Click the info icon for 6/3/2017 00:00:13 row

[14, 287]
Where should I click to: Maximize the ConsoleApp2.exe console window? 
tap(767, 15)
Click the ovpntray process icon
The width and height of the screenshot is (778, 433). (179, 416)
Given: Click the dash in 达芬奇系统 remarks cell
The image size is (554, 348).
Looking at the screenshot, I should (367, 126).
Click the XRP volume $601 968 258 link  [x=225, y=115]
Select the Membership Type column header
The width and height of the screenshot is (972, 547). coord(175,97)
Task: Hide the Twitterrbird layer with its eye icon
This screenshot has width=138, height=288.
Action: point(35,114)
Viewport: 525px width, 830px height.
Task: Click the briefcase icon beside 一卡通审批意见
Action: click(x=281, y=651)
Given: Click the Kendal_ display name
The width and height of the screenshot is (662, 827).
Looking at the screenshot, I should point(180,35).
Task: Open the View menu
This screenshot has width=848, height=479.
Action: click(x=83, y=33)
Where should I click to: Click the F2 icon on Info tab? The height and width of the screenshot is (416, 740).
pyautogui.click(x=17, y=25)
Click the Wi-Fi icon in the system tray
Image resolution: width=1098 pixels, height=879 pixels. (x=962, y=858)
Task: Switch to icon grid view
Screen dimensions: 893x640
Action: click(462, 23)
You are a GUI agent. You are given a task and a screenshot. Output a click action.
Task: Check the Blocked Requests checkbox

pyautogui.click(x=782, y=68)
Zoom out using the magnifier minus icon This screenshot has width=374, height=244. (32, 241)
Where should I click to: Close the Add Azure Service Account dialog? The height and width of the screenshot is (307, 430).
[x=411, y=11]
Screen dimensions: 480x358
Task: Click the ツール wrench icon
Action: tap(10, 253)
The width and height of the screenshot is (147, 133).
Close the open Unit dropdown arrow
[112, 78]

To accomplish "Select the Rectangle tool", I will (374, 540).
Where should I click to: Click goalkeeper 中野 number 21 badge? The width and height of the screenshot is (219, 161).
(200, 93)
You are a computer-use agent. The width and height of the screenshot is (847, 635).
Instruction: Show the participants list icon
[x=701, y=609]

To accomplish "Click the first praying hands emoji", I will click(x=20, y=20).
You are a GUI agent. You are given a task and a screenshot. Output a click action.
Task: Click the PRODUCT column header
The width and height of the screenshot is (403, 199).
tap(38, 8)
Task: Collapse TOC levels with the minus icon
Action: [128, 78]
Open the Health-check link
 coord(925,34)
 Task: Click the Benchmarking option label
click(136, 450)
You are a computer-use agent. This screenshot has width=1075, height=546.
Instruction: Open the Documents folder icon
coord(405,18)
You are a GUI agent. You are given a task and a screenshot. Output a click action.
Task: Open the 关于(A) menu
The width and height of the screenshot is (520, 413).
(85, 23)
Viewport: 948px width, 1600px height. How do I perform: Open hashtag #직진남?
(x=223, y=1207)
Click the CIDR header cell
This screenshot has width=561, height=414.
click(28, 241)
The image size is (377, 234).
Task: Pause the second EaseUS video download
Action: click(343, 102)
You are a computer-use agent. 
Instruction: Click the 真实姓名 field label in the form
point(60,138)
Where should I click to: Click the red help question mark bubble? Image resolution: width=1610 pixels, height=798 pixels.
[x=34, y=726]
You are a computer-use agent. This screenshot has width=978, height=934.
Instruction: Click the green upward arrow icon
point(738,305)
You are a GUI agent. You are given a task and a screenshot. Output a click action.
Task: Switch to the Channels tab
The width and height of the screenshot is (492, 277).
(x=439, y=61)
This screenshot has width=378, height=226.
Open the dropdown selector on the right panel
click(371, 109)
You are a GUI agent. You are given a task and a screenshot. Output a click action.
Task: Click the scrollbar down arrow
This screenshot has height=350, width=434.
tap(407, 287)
○ ○ ○ ○ ○
Work task :: Produce a word-for-word copy of all the entries above.

Reply to the exercise ::
Click the info icon for 6/3/2017 00:00:13 row

[14, 287]
Where should I click to: Maximize the ConsoleApp2.exe console window? 
tap(767, 15)
Click the ovpntray process icon
The width and height of the screenshot is (778, 433). (179, 416)
Given: Click the dash in 达芬奇系统 remarks cell
The image size is (554, 348).
Looking at the screenshot, I should (367, 126).
Click the XRP volume $601 968 258 link  [x=225, y=115]
Select the Membership Type column header
The width and height of the screenshot is (972, 547). coord(175,97)
Task: Hide the Twitterrbird layer with its eye icon
This screenshot has width=138, height=288.
Action: point(35,114)
Viewport: 525px width, 830px height.
Task: Click the briefcase icon beside 一卡通审批意见
Action: click(x=281, y=651)
Given: Click the Kendal_ display name
The width and height of the screenshot is (662, 827).
Looking at the screenshot, I should point(180,35).
Task: Open the View menu
This screenshot has width=848, height=479.
Action: click(x=83, y=33)
Where should I click to: Click the F2 icon on Info tab? The height and width of the screenshot is (416, 740).
pyautogui.click(x=17, y=25)
Click the Wi-Fi icon in the system tray
Image resolution: width=1098 pixels, height=879 pixels. (x=962, y=858)
Task: Switch to icon grid view
Screen dimensions: 893x640
Action: click(462, 23)
You are a GUI agent. You are given a task and a screenshot. Output a click action.
Task: Check the Blocked Requests checkbox

pyautogui.click(x=782, y=68)
Zoom out using the magnifier minus icon This screenshot has width=374, height=244. (32, 241)
Where should I click to: Close the Add Azure Service Account dialog? The height and width of the screenshot is (307, 430).
[x=411, y=11]
Screen dimensions: 480x358
Task: Click the ツール wrench icon
Action: tap(10, 253)
The width and height of the screenshot is (147, 133).
Close the open Unit dropdown arrow
[112, 78]

To accomplish "Select the Rectangle tool", I will (374, 540).
Where should I click to: Click goalkeeper 中野 number 21 badge? The width and height of the screenshot is (219, 161).
(200, 93)
You are a computer-use agent. The width and height of the screenshot is (847, 635).
Instruction: Show the participants list icon
[x=701, y=609]

To accomplish "Click the first praying hands emoji", I will click(x=20, y=20).
You are a GUI agent. You are given a task and a screenshot. Output a click action.
Task: Click the PRODUCT column header
The width and height of the screenshot is (403, 199).
tap(38, 8)
Task: Collapse TOC levels with the minus icon
Action: [128, 78]
Open the Health-check link
 coord(925,34)
 Task: Click the Benchmarking option label
click(136, 450)
You are a computer-use agent. This screenshot has width=1075, height=546.
Instruction: Open the Documents folder icon
coord(405,18)
You are a GUI agent. You are given a task and a screenshot. Output a click action.
Task: Open the 关于(A) menu
The width and height of the screenshot is (520, 413).
(85, 23)
Viewport: 948px width, 1600px height. How do I perform: Open hashtag #직진남?
(x=223, y=1207)
Click the CIDR header cell
This screenshot has width=561, height=414.
click(28, 241)
The image size is (377, 234).
Task: Pause the second EaseUS video download
Action: click(343, 102)
You are a computer-use agent. 
Instruction: Click the 真实姓名 field label in the form
point(60,138)
Where should I click to: Click the red help question mark bubble? Image resolution: width=1610 pixels, height=798 pixels.
[x=34, y=726]
You are a computer-use agent. This screenshot has width=978, height=934.
Instruction: Click the green upward arrow icon
point(738,305)
You are a GUI agent. You are given a task and a screenshot. Output a click action.
Task: Switch to the Channels tab
The width and height of the screenshot is (492, 277).
(x=439, y=61)
This screenshot has width=378, height=226.
Open the dropdown selector on the right panel
click(371, 109)
You are a GUI agent. You are given a task and a screenshot. Output a click action.
Task: Click the scrollbar down arrow
This screenshot has height=350, width=434.
tap(407, 287)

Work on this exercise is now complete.